[WHAT IS ASKED]:
Could you pick up the forum thread about a vintage bicycle purchase and carry it on from its last line?

Seems you are into the bike cheap enough- you don't always get a chance to buy and this is on a silver platter- personally I would lean in a little deeper on your bid, stretch your comfort zone. (Shoot - I need to encorage bids on MY auctions like this- (I am not connected with the ebay seller in this thread (or elsewhere) in any way.)

Because you will be glad later of all the searching and not finding frustration you missed out on. Newbie mistake is to let it get away and regret later!


----------



## baltimore bill (Jan 2, 2014)

*I hear you*



bike said:


> Howdy
> 
> Seems you are into the bike cheap enough- you don't always get a chance to buy and this is on a silver platter- personally I would lean in a little deeper on your bid, stretch your comfort zone. (Shoot - I need to encorage bids on MY auctions like this- (I am not connected with the ebay seller in this thread (or elsewhere) in any way.)
> 
> Because you will be glad later of all the searching and not finding frustration you missed out on. Newbie mistake is to let it get away and regret later!




I will be having that tax refund coming in soon, so I guess there's some room to stretch this a bit.

You're right that we got into this pretty cheaply, but my wife is starting to refer to this as a potential "money sink" after I told her a head light would probably cost more than the bike if I were ever lucky enough to find one.  I keep telling her it's an investment, but I don't think she's buying it.


----------



## bike (Jan 2, 2014)

*The headlight*



baltimore bill said:


> I will be having that tax refund coming in soon, so I guess there's some room to stretch this a bit.
> 
> You're right that we got into this pretty cheaply, but my wife is starting to refer to this as a potential "money sink" after I told her a head light would probably cost more than the bike if I were ever lucky enough to find one.  I keep telling her it's an investment, but I don't think she's buying it.




you can do without - or with- just figure that it is money tied up- you can sell it - instead of money burned like a nice meal out= no resale value!


----------



## scrubbinrims (Jan 2, 2014)

You gotta get that tank dude and fyi, the prewar outie button horn inside the tank is a $40-50 item itself.

If you haven't been to Baynesville Bicycles in Towson, you should...the owner is a long time established bicycle collector and there is some cool pieces in his shop.
And they work on old bikes  a lot and they'll honor/respect what you have and won't steer you to something new if you don't need it.
Chris


----------



## ThegoodThebad&Therusty (Jan 2, 2014)

baltimore bill said:


> I will be having that tax refund coming in soon, so I guess there's some room to stretch this a bit.
> 
> You're right that we got into this pretty cheaply, but my wife is starting to refer to this as a potential "money sink" after I told her a head light would probably cost more than the bike if I were ever lucky enough to find one.  I keep telling her it's an investment, but I don't think she's buying it.

[PROVIDED DATA]:

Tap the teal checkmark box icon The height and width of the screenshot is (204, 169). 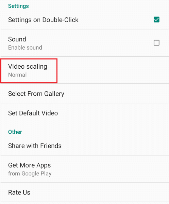(x=156, y=19)
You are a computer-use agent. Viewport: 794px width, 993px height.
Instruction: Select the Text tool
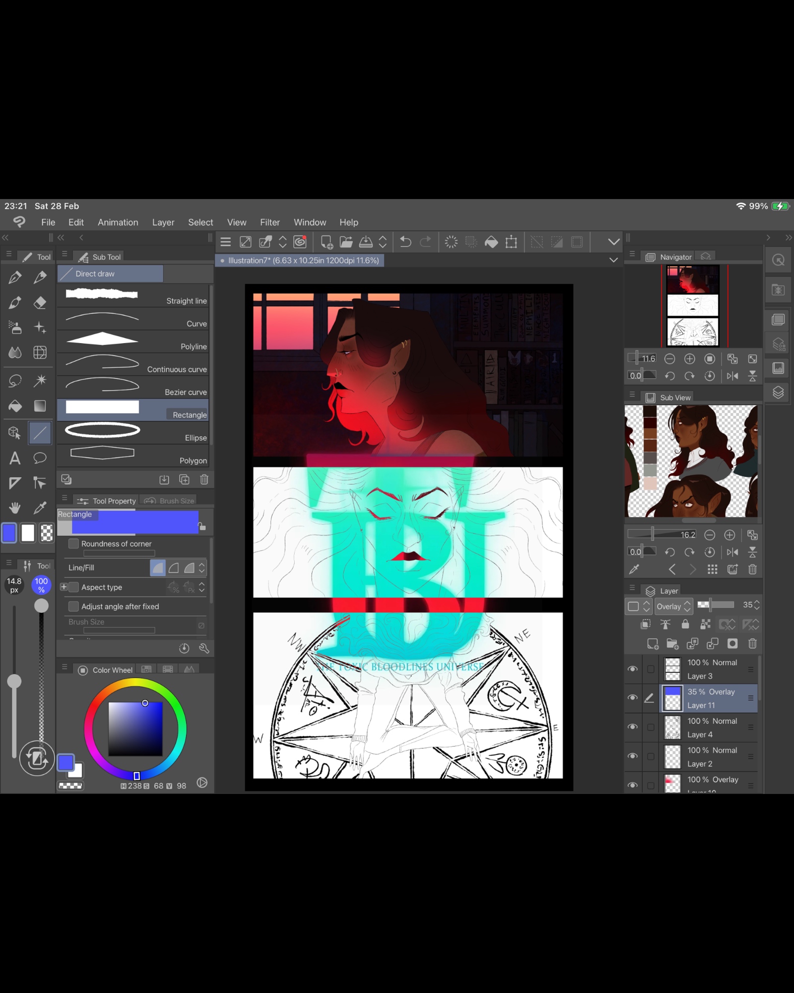pos(15,458)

[RESPONSE TO THIS EXERCISE]:
Oh _jeezzz_, looks like the bloom is off the rose already 

You've got to get her rolling on that bike asap !!! After that just go into CABE stealth mode, what happens on the CABE stays on the CABE 

pap
.


----------



## baltimore bill (Jan 2, 2014)

bike said:


> you can do without - or with- just figure that it is money tied up- you can sell it - instead of money burned like a nice meal out= no resale value!




Exactly! Besides, once she sees this cleaned up and with John's killer whitewalls on it she will be saying it was her idea anyway.


----------



## baltimore bill (Jan 2, 2014)

scrubbinrims said:


> You gotta get that tank dude and fyi, the prewar outie button horn inside the tank is a $40-50 item itself.
> 
> If you haven't been to Baynesville Bicycles in Towson, you should...the owner is a long time established bicycle collector and there is some cool pieces in his shop.
> And they work on old bikes  a lot and they'll honor/respect what you have and won't steer you to something new if you don't need it.
> Chris




Not knowing what things are worth is a big part of my problem. I really have no idea what to expect to pay for this tank. 

It's 1947, not pre-war btw, but I get your point. I will do my best to get this one.

I will try to get by Baynesville tomorrow and say hello.  I was wondering if there was a place like this around here,  Thanks for the tip.


----------



## baltimore bill (Jan 2, 2014)

ThegoodThebad&Therusty said:


> Oh _jeezzz_, looks like the bloom is off the rose already
> 
> You've got to get her rolling on that bike asap !!! After that just go into CABE stealth mode, what happens on the CABE stays on the CABE
> 
> ...




It will be ready to roll soon.  I'm cleaning up the rims now and waiting for the new tires to come in.  Other than that it is ready to ride as is. Now we just need Mother Nature to cooperate,  Getting 2-4 inches of snow tonight and high of 20 tomorrow with 40 mph wind. I've been in MD since 1984 and I still hate winter. Gotta get back south one of these days.

Being positive and assuming I get this tank, what about a horn? The seller has the original working horn, but it doesn't look like he wants to sell it.  I am guessing they are hard to come by? Any other options?


----------



## ThegoodThebad&Therusty (Jan 2, 2014)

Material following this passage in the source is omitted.